▸ Requirements:
1. From the heaps assignment text, repeat the passage word for word, beginning at the words "As a quick review, a" and stopping after the words "the heap criterion.".
2. According to the heaps assignment text, on what basis are the nodes of the tree mapped to elements of the array?
3. List every function that the heaps assignment text says must be implemented for the `heap_priority_queue` class.

▸ Text extract:
[BEGIN]

[SOLVED] Csci 340 assignment 9 binary trees – heaps/priority queue

The purpose of this assignment is to have you implement the heap data structure. You will also implement a priority queue class using that heap implementation, which will work like the STL priority queue

You are responsible for implementing all of the following functions:

– For heap functionality (in `heap.h`):
– `heap_left(node)`
– `heap_right(node)`
– `heap_parent(node)`
– `heap_preorder`
– `heap_inorder`
– `heap_postorder`
– `heap_levelorder`
– `is_heap`
– `heap_bubble_up`
– `heap_bubble_down`
– `heap_insert`
– `heap_extract`
– `heapify_in_place_up`
– `heapify_in_place_down`
– `heap_sort`

– For the `heap_priority_queue` class (in `heap_priority_queue.h`):
– Constructor `heap_priority_queue(ITERATOR, ITERATOR)`
– `top()`
– `empty()`
– `size()`
– `push()`
– `pop()`

### Heaps

As a quick review, a heap is a type of tree that is useful for quickly finding the “best” thing according to some criterion, called the heap criterion.

The heap we are using is a complete binary tree, filled from the left. Instead of using the pointer-based nodes that we had used for other trees, we will be storing the heap into an array by mapping the nodes in the tree to an element in the array based on level order.

Placing items in the heap involves the “King of the Hill” method discussed in class. For minheaps, smaller values must be above lower values. For maxheaps, the greater values must be on top.

When comparison functions are used in the functions below, they are used to compare two values (parent value is the left hand side, child value is the right hand side) and return `true` if the parent value and the child value conform to the heap criterion for the heap we are using.

[END]

▸ Data excerpt:
[BEGIN]

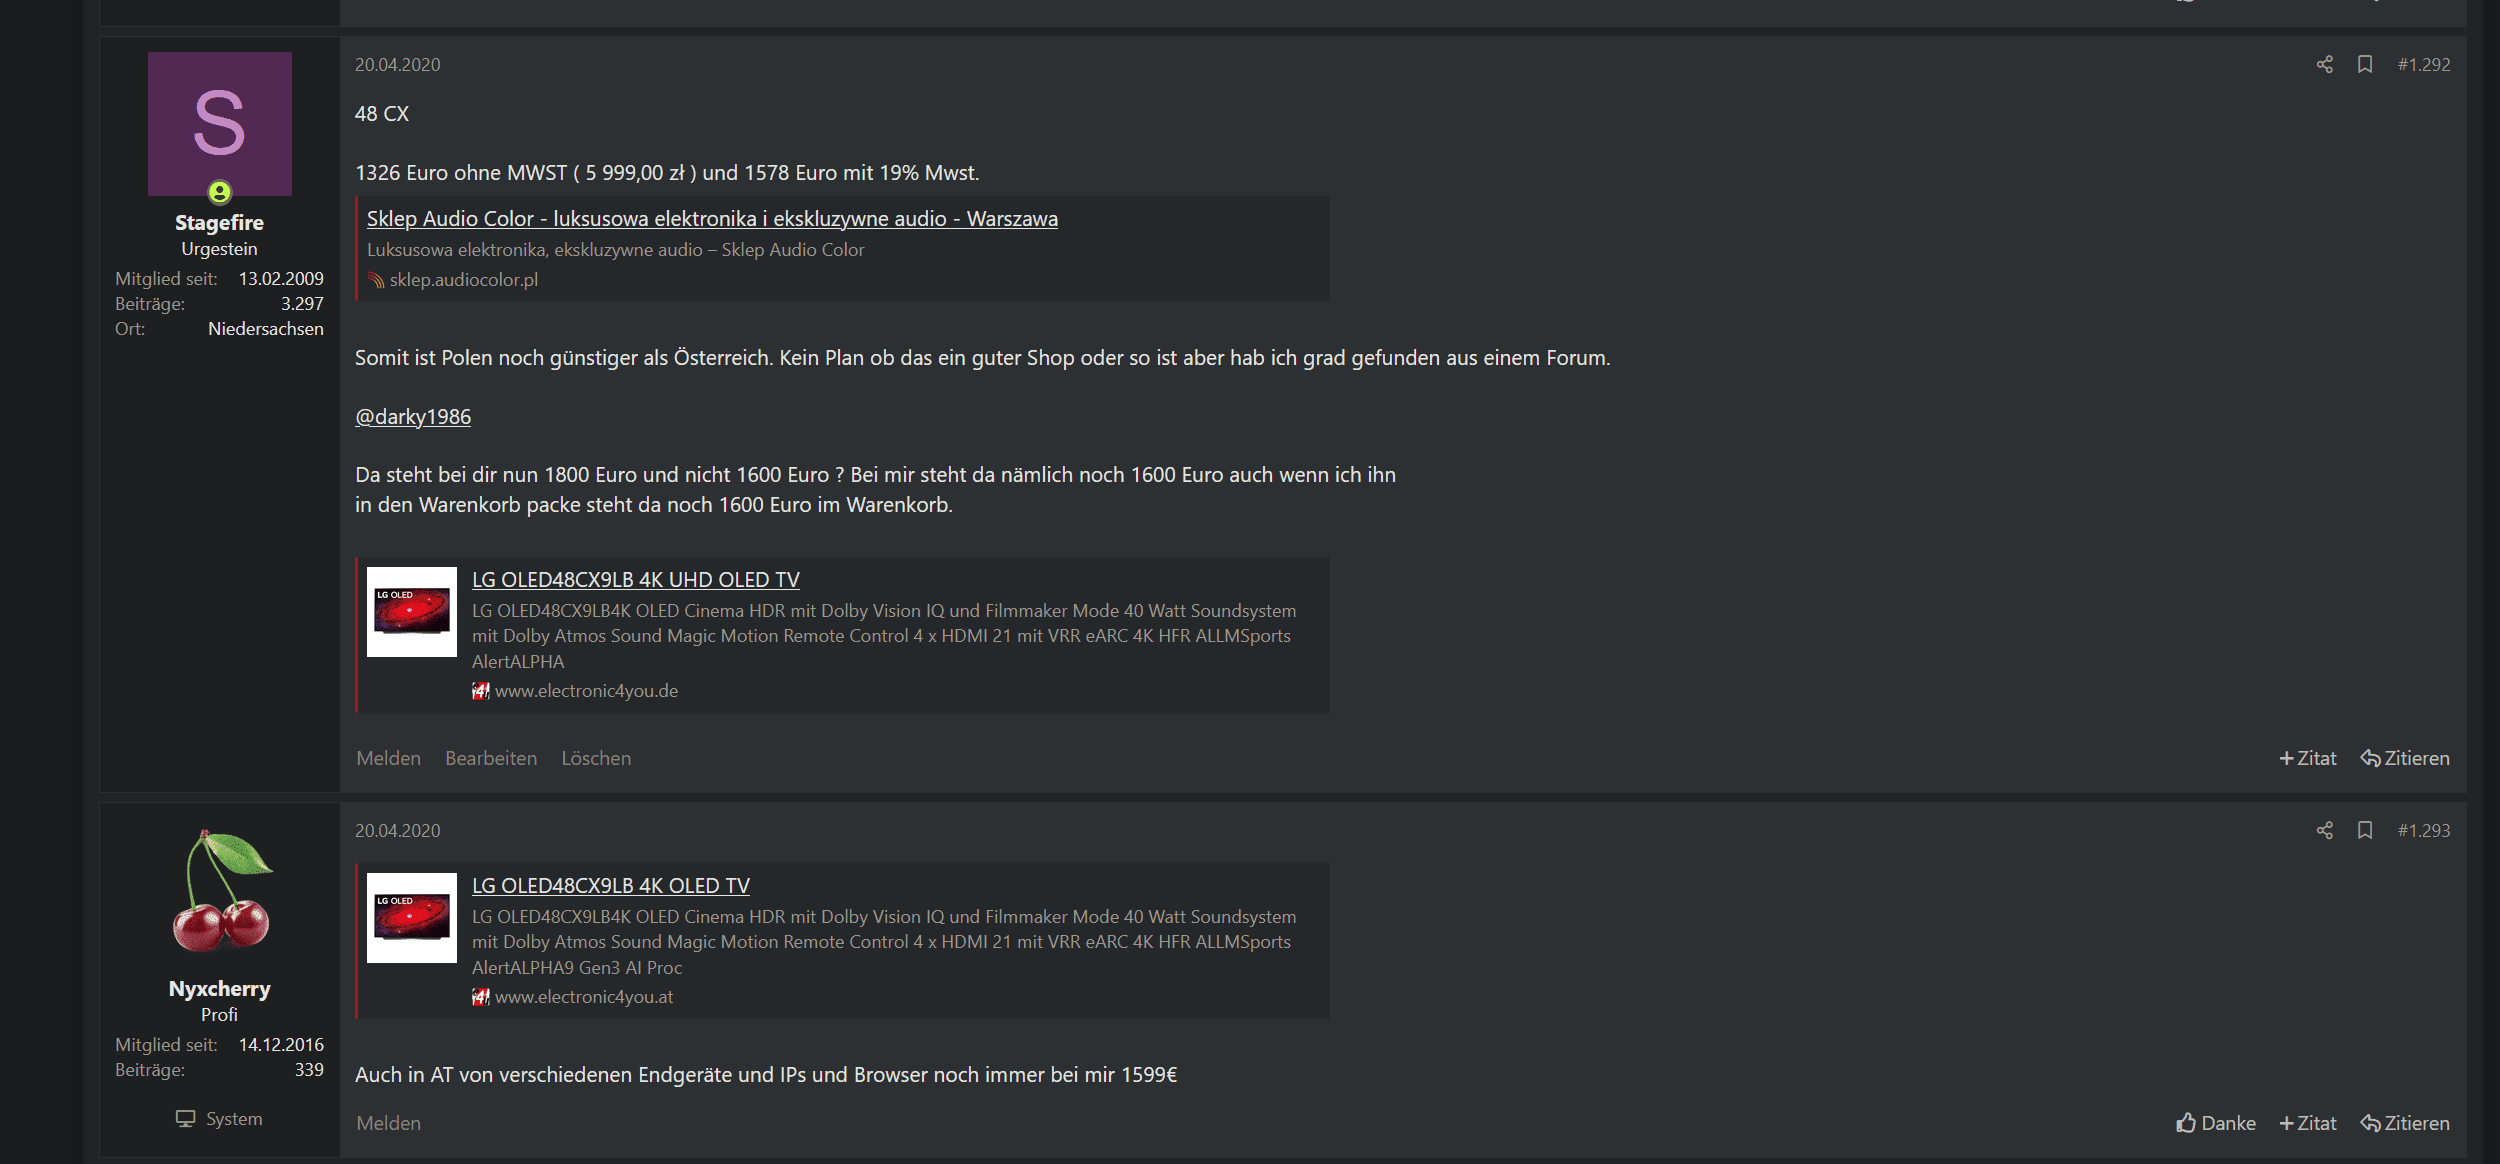Click Löschen to delete the post
The width and height of the screenshot is (2500, 1164).
click(x=596, y=758)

[END]

▸ Results for the exercise:
1.
As a quick review, a heap is a type of tree that is useful for quickly finding the “best” thing according to some criterion, called the heap criterion.

2. The nodes are mapped to array elements based on level order.

3.
- Constructor `heap_priority_queue(ITERATOR, ITERATOR)`
- `top()`
- `empty()`
- `size()`
- `push()`
- `pop()`